The thing I’m most excited about in that period of time is what health
plans will be able to do for their members with chronic conditions.
These are people generally that have multiple chronic conditions. The
RAND study showed that about half of them don’t really get the care
that they should be getting. There’s a big gap between what we know we
should and what we do. And information therapy campaigns that can be
easy for patients are that are identified by their health plan and sent
to each person on a periodic basis can give a very personalized guide,
sort of their own personal care management plan that will in a very
exciting way help them get better health outcomes, help them avoid
emergency room visits, help them avoid hospitalization, help them get
more money’s worth for the drug money, for the drugs they spend, for
the drugs they buy. And I think that’s the most exciting thing right
now is these campaigns for chronic disease that for really the first
time give a patient a sense of mastery over their condition or over
their multiple conditions.
Matthew: That’s great. Because I
wrote an article a while back called "The Yin and the Yang of Health
Insurance Plans," and there are plenty of things health insurers are
doing that many of us find pretty uncomfortable and pretty
discouraging. But, on the other hand, there are those beavering away
within these medical management groups within the health plans who
really have been trying to figure out how to do disease management
better and it’s great that they’re now getting to promote some of these
programs, both with health coaching, and also with advocacy programs
but also with these disease-management programs which communicate
better how to use these disease-management tools and techniques and
companies or whatever, to the chronically ill. I think you’re right.
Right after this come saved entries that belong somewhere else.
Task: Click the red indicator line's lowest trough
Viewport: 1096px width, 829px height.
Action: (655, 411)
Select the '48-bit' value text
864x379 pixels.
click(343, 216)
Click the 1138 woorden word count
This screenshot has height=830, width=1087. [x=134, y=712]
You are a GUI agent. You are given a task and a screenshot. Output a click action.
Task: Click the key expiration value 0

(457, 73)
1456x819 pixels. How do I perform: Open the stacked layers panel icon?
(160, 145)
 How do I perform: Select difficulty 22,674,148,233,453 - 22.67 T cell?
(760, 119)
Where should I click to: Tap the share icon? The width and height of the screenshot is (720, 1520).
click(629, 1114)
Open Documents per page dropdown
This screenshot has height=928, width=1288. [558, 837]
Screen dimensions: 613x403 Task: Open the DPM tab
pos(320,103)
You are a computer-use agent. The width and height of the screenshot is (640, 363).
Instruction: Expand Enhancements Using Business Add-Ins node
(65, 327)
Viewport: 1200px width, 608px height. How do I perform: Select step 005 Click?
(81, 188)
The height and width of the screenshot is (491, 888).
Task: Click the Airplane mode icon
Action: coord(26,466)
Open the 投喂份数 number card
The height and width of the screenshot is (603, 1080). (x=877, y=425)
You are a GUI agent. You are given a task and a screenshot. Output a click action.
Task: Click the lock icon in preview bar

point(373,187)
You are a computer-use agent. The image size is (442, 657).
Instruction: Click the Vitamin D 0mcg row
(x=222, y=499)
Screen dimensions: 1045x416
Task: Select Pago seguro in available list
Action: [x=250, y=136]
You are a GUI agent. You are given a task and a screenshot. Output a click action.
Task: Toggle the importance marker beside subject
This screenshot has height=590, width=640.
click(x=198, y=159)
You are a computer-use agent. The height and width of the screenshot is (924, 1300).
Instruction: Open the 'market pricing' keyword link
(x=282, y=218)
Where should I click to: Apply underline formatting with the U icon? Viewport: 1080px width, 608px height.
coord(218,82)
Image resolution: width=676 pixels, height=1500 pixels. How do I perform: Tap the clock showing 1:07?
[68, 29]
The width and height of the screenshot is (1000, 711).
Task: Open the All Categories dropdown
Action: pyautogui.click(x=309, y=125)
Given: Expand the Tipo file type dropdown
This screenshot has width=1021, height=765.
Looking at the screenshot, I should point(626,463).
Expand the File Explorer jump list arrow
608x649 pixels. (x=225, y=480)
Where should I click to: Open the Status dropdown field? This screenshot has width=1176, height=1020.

The patient is a scarce resource, but also the organizations that are
reaching out to the patients have to figure out how it is that they can
make the best of that resource because self-management is a great
thing, but if people aren’t informed how to do it, it won’t happen,
so…I’m with you on that.
So with that I want to say thank you very much, Don, it’s been great
chatting with you and I’ll looking forward to seeing you at the next
information therapy conference or the next time I end up in Boise,
Idaho, whichever is sooner, and thanks very much for being a guest on
The Health Care Blog podcast today!
Don: It was my pleasure, Matthew. Thank you!